Top of TEXT BLOCK
Mid Suffolk is a local government district in Suffolk, England. The district is primarily a rural area, containing just three towns, being Stowmarket, Needham Market and Eye. Its council was based in Needham Market until 2017 when it moved to shared offices with neighbouring Babergh District Council in Ipswich, outside either district. In 2021 it had a population of 103,417.

The neighbouring districts are East Suffolk, Ipswich, Babergh, West Suffolk, Breckland and South Norfolk.

==History==
The district was created on 1 April 1974 under the Local Government Act 1972, covering five former districts which were all abolished at the same time:
- Eye Municipal Borough
- Gipping Rural District
- Hartismere Rural District
- Stowmarket Urban District
- Thedwastre Rural District
Thedwastre Rural District had been in the administrative county of West Suffolk prior to the reforms; the other districts had all been in East Suffolk. The new district was named Mid Suffolk, reflecting its position within the wider county.

In March 2026, the government announced plans to abolish the district in 2028 as part of local government reorganisation across Suffolk. These proposals were withdrawn in September 2026.

==Governance==

Mid Suffolk District Council provides district-level services. County-level services are provided by Suffolk County Council. The whole district is also covered by civil parishes, which form a third tier of local government.

In 2011, Mid Suffolk and Babergh District Councils began working together, with one, fully integrated staff structure.

===Political control===
The council has been under Green Party majority control since the 2023 election, being the first time that the party had taken majority control of any council.
Bottom of TEXT BLOCK
- [EXERCISE INSTRUCTIONS]:
a) According to the text about Mid Suffolk, on what date was the district created?
b) From the text about Mid Suffolk, extract the part from "In March 2026, the" up to and including "in September 2026.".
c) Continue the text about Mid Suffolk from its last sentence onward.
Top of DATA SHOWN
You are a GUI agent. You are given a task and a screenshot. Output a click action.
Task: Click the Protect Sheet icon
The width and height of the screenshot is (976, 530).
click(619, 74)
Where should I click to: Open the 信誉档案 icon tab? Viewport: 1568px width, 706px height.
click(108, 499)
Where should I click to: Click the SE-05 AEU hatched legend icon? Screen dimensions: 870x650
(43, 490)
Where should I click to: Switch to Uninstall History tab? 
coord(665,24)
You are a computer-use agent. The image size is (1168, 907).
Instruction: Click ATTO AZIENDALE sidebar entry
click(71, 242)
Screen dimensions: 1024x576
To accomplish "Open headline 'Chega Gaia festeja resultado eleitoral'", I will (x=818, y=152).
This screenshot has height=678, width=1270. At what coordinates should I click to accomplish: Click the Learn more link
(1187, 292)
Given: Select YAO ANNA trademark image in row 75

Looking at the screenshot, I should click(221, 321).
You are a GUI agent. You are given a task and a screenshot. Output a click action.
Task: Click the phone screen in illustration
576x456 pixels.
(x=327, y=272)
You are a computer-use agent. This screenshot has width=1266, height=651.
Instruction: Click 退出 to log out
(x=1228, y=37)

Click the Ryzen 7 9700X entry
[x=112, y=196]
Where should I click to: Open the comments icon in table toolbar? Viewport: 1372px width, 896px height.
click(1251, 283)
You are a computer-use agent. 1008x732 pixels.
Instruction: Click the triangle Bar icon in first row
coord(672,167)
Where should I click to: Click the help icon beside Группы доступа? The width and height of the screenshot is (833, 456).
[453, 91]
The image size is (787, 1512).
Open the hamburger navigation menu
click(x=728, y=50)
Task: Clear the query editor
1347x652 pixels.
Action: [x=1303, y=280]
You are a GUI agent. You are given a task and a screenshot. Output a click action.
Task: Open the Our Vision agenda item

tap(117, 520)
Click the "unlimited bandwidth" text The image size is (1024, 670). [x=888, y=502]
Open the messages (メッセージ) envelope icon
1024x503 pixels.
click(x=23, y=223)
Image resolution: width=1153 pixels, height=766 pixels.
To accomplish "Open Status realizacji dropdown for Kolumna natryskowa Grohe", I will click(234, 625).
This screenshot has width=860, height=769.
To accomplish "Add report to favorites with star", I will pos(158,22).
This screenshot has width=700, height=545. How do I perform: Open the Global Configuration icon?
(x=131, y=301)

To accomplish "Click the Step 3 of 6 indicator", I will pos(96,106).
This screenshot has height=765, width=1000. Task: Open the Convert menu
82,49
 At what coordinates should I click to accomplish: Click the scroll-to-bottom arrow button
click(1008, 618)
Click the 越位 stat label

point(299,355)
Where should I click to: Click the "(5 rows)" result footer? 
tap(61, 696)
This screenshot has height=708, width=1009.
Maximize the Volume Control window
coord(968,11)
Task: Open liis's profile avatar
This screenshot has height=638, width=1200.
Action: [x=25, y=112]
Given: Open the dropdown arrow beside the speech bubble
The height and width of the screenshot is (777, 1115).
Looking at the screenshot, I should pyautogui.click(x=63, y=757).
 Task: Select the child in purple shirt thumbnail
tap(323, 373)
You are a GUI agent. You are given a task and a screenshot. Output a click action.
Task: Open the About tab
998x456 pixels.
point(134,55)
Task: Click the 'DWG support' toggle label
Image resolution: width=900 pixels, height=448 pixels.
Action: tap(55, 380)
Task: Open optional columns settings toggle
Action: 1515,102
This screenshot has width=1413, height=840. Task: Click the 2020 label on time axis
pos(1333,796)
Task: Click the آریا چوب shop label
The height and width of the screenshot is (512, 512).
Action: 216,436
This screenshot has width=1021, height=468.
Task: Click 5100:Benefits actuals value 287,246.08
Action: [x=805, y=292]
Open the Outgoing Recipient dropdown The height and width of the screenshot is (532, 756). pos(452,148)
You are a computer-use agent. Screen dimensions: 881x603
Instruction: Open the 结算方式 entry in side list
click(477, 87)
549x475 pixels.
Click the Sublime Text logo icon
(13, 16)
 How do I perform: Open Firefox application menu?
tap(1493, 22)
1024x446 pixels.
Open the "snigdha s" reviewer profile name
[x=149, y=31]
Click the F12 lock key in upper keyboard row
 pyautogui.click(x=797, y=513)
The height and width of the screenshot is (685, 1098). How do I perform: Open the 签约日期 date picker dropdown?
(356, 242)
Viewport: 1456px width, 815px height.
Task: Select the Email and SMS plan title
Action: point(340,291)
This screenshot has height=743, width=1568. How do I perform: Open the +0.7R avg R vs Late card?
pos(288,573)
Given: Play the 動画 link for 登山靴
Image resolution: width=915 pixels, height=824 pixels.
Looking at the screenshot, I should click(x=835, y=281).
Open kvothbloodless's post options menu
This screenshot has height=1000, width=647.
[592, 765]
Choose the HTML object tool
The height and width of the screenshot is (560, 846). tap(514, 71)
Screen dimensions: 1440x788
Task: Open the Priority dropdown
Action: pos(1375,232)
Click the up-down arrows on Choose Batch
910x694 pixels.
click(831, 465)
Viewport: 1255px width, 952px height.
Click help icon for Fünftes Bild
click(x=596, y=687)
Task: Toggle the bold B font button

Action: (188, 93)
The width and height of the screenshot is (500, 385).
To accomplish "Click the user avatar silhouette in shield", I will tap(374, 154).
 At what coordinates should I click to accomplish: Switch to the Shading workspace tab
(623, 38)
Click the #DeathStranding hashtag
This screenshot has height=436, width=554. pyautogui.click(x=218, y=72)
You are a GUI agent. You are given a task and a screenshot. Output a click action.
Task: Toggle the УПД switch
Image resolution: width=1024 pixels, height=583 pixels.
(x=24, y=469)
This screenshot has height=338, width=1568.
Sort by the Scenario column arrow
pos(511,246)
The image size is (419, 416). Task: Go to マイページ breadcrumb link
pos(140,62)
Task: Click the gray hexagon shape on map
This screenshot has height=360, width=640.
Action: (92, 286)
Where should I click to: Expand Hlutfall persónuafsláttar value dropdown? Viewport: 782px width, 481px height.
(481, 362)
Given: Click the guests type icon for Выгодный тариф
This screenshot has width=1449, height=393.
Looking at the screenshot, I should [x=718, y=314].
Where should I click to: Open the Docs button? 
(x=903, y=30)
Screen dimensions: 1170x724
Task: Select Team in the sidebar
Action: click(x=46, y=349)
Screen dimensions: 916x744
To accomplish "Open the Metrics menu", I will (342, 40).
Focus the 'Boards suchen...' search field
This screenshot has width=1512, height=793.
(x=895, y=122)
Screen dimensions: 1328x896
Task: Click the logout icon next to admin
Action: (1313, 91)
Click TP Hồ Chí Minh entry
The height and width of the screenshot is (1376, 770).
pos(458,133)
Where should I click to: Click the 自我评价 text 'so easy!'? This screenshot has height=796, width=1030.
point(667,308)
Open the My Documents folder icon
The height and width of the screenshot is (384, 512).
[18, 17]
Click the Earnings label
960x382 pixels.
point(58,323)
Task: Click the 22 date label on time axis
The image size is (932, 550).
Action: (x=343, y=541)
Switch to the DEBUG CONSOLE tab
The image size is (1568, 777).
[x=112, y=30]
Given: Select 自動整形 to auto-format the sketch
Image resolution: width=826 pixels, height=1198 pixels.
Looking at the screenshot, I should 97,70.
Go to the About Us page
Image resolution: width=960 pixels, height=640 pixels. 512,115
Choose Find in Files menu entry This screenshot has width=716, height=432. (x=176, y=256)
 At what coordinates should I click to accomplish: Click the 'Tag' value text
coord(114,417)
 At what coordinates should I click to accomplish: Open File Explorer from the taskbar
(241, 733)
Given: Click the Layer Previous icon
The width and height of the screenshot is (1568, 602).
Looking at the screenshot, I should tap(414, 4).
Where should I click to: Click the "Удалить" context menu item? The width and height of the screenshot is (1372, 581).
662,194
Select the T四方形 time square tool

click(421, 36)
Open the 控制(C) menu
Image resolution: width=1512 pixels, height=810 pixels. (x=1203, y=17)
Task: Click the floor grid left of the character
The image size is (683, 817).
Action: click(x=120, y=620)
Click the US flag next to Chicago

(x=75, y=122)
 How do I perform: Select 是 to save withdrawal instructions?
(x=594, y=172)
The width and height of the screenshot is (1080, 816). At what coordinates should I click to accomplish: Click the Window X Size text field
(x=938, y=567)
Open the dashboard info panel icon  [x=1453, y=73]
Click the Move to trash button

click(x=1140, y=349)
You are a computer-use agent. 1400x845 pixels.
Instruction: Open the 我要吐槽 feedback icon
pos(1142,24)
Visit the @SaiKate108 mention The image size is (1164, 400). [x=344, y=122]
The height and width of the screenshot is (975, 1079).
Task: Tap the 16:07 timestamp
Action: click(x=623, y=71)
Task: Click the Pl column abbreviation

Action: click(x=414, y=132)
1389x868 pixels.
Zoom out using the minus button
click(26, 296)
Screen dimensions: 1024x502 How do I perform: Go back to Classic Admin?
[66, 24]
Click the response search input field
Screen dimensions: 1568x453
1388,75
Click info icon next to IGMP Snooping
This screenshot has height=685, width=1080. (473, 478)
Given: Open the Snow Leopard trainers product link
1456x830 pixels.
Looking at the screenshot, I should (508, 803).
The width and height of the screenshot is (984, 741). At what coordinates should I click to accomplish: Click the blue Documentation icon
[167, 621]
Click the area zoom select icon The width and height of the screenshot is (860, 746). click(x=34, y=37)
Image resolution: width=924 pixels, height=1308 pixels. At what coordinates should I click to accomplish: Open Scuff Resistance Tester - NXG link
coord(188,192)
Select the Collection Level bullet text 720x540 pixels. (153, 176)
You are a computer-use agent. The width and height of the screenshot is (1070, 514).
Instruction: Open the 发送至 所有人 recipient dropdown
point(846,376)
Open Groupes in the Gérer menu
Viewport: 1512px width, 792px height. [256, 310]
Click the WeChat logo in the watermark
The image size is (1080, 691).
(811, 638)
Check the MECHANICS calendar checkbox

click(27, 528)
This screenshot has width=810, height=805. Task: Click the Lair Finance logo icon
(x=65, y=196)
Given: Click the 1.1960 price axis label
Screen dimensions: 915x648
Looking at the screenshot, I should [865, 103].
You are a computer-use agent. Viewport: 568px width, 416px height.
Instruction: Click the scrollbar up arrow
Bottom of DATA SHOWN
- [ANSWER SET]:
a) 1 April 1974

b)
In March 2026, the government announced plans to abolish the district in 2028 as part of local government reorganisation across Suffolk. These proposals were withdrawn in September 2026.

c)
The first elections were held in 1973, initially operating as a shadow authority alongside the outgoing authorities until the new arrangements came into effect on 1 April 1974. Political control of the council since 1974 has been as follows:

| Party in control |  | Years |
|---|---|---|
|  | Independent | 1974–1976 |
|  | No overall control | 1976–2003 |
|  | Conservative | 2003–2005 |
|  | No overall control | 2005–2007 |
|  | Conservative | 2007–2019 |
|  | No overall control | 2019–2023 |
|  | Green | 2023–present |

===Leadership===
The leaders of the council since 2003 have been:

| Councillor | Party |  | From | To |
|---|---|---|---|---|
| Penny Otton |  | Liberal Democrats |  | May 2003 |
| Roger Saunders |  | Conservative | May 2003 | Aug 2005 |
| Tim Passmore |  | Conservative | Aug 2005 | Nov 2012 |
| Derrick Haley |  | Conservative | Dec 2012 | 28 Apr 2016 |
| Nick Gowrley |  | Conservative | 28 Apr 2016 | May 2019 |
| Suzie Morley |  | Conservative | 20 May 2019 | May 2023 |
| Andy Mellen |  | Green | 22 May 2023 |  |

===Composition===
Following the 2023 election, and subsequent by-elections and changes of allegiance up to May 2025, the composition of the council was:

| Party |  | Councillors |
|---|---|---|
|  | Green | 23 |
|  | Liberal Democrats | 4 |
|  | Conservative | 3 |
|  | Independent | 4 |
| Total |  | 34 |

The four independent councillors sit together as the "Mid Suffolk Independents" group. The next election is due in May 2027, where all seats of the council will be up for election.

===Elections===

Since the last boundary changes in 2019 the council has comprised 34 councillors representing 26 wards, with each ward electing one or two councillors. Elections are held every four years.

===Premises===
Since 2017 Babergh and Mid Suffolk councils have their combined headquarters at Endeavour House in Ipswich, sharing the building with Suffolk County Council.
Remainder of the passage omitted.